• EXTRACTED TEXT:
+ + + + + + +

Daily Briefing

Ten Things You Need to Know Today: 30 January 2022

The Week’s daily digest of the news agenda, published at 8am

1

National insurance rise confirmed

A planned £12bn rise in National Insurance from April has been confirmed by the prime minister and chancellor. In an article in the Sunday Times, Boris Johnson and Rishi Sunak said the move is “the right plan” and “must go ahead”. Despite opposition, including from some Tory MPs, they said it is “progressive” because higher earners pay more. Employees, employers and the self-employed will all pay 1.25p more in the pound for National Insurance from April 2022 for a year.

2

Russia ‘moves blood to border’

The US said it has seen evidence that Moscow has positioned supplies of blood near Ukraine’s borders, as part of its accumulation of medical supplies, troops and military equipment in the area that US officials have said could signal plans for an invasion. Meanwhile, the UK is considering offering to double its number of troops deployed in Eastern Europe. Boris Johnson is expected to speak to the Russian leader Vladimir Putin this week, and travel to the region.

3

PM ‘left top secret files lying around’

A “frat house” atmosphere in Boris Johnson’s flat and slackness around security led to restrictions on where top-secret papers could be viewed, reported The Sunday Times. Highly classified material was left lying around in 11 Downing Street where it could be read by any visitor and some of Carrie Johnson’s friends had access to a Pin code giving access to the flat. Dominic Cummings is said to have found top secret material lying around the flat in early 2020.

4

North Korea tests long-range missile

North Korea has fired what is believed to be its longest-range ballistic missile since 2017. South Korea reported that the launch took place at 07:52 local time on Sunday off North Korea’s east coast. Japan, South Korea and the US have all condemned the launch, with Washington calling on North Korea to “refrain from further destabilising acts”, in a statement issued by the US military’s Indo-Pacific Command.

5

Two die as Malik batters UK

Two people have been killed by falling trees as Storm Malik hit northern parts of the UK on Saturday. A nine-year-old boy died in hospital after a tree fell on him in Winnothdale, near Stoke, and Police Scotland said a 60-year-old woman was fatally injured by a falling tree in Aberdeen, as gusts of up to 85mph were recorded on the nearby Aberdeenshire coast. The storm cut off power from thousands and caused widespread disruption.

6

Warning over grocery loans

Struggling families are being targeted by credit firms offering “buy now, pay later” deals on weekly groceries, pet food and hot drinks. Shoppers are urged to spread their payments, with one promotion promising: “Regardless of your credit rating, we will offer you a tonne of credit to do your shopping with.” Welfare groups have warned the new form of credit is “like a runaway train” and that “there’s not enough protection for people who end up slipping into debt”.

+ + + + + + +

• PROVIDED INFORMATION:
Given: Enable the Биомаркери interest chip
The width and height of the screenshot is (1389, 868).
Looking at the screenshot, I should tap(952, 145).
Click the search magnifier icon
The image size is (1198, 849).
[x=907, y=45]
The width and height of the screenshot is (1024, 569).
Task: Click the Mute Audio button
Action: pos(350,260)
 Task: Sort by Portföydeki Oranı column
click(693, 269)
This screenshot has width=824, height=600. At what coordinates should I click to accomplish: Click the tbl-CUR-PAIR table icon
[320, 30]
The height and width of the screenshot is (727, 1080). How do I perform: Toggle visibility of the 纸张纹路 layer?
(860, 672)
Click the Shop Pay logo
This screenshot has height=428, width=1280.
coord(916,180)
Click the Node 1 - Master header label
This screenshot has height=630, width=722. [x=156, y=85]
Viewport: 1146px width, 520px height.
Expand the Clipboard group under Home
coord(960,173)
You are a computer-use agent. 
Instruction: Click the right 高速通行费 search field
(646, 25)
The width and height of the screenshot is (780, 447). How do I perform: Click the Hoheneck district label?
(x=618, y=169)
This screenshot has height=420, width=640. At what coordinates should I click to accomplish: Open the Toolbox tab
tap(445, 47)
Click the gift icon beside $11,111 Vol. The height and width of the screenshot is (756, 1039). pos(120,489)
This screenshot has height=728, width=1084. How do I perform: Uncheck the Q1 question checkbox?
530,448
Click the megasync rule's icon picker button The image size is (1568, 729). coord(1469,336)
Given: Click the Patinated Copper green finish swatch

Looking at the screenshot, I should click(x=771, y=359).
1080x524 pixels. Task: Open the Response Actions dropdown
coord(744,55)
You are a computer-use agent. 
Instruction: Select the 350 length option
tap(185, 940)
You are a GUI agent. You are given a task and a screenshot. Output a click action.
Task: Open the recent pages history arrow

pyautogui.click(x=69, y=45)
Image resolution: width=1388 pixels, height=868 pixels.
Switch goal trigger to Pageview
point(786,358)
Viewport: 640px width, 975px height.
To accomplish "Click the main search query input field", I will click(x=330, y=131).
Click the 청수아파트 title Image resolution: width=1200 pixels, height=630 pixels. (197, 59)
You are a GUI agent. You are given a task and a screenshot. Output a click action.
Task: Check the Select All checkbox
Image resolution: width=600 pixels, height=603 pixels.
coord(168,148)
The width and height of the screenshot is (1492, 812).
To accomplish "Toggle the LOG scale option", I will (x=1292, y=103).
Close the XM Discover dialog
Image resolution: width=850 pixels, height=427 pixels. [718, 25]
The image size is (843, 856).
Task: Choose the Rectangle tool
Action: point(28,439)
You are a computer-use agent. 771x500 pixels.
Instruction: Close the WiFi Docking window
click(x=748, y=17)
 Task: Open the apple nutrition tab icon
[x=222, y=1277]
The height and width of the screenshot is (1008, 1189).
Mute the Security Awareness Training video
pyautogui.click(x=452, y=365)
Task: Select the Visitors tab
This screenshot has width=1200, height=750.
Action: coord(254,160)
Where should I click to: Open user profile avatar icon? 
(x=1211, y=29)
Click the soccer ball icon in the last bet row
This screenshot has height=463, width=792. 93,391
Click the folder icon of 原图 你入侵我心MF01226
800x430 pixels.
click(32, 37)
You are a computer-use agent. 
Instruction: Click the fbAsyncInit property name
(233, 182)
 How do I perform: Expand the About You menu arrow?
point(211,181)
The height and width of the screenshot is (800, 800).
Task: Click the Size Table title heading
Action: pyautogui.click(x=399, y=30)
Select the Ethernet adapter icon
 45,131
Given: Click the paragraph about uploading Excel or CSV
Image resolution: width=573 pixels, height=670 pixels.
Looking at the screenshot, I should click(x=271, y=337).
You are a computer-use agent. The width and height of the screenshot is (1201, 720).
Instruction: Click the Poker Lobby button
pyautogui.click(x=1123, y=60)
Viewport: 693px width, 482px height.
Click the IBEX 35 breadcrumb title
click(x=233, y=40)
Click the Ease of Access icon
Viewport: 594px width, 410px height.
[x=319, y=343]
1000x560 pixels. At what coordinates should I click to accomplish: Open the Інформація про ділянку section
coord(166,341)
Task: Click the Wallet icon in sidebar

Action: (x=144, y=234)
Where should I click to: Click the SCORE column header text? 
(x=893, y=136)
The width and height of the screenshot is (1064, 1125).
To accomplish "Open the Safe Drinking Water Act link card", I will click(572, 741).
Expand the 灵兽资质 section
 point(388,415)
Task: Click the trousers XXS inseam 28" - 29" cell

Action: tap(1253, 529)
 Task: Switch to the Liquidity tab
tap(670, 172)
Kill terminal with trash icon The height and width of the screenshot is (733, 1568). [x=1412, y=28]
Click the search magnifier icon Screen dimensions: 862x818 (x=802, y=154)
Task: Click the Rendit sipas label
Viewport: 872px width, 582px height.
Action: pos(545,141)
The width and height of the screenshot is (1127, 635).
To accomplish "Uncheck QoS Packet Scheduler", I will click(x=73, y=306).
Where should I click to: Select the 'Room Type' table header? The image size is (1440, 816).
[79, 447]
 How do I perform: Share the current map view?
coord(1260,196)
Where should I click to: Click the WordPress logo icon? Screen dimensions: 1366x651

+ + + + + + +

• ACTIVITY LIST:
(1) Answer these questions from the daily briefing:
(a) How much more in the pound will employees, employers and the self-employed pay for National Insurance from April 2022?
(b) At what local time did South Korea report the North Korean missile launch took place?
(c) What maximum gust speed was recorded on the Aberdeenshire coast?
(2) Rewrite the paragraph of the daily briefing that begins "North Korea has fired" as a short bulleted list that keeps its main facts.
(3) Set down a passage of the daily briefing word for word. Begin at the words "The Week’s daily" and stop after "for a year.".

• TASK RESPONSES:
(1)
(a) 1.25p more in the pound
(b) 07:52 local time on Sunday
(c) Up to 85mph

(2)
- North Korea fired what is believed to be its longest-range ballistic missile since 2017.
- South Korea reported that the launch took place at 07:52 local time on Sunday off North Korea's east coast.
- Japan, South Korea and the US all condemned the launch.
- In a statement from the US military's Indo-Pacific Command, Washington called on North Korea to "refrain from further destabilising acts".

(3)
The Week’s daily digest of the news agenda, published at 8am

1

National insurance rise confirmed

A planned £12bn rise in National Insurance from April has been confirmed by the prime minister and chancellor. In an article in the Sunday Times, Boris Johnson and Rishi Sunak said the move is “the right plan” and “must go ahead”. Despite opposition, including from some Tory MPs, they said it is “progressive” because higher earners pay more. Employees, employers and the self-employed will all pay 1.25p more in the pound for National Insurance from April 2022 for a year.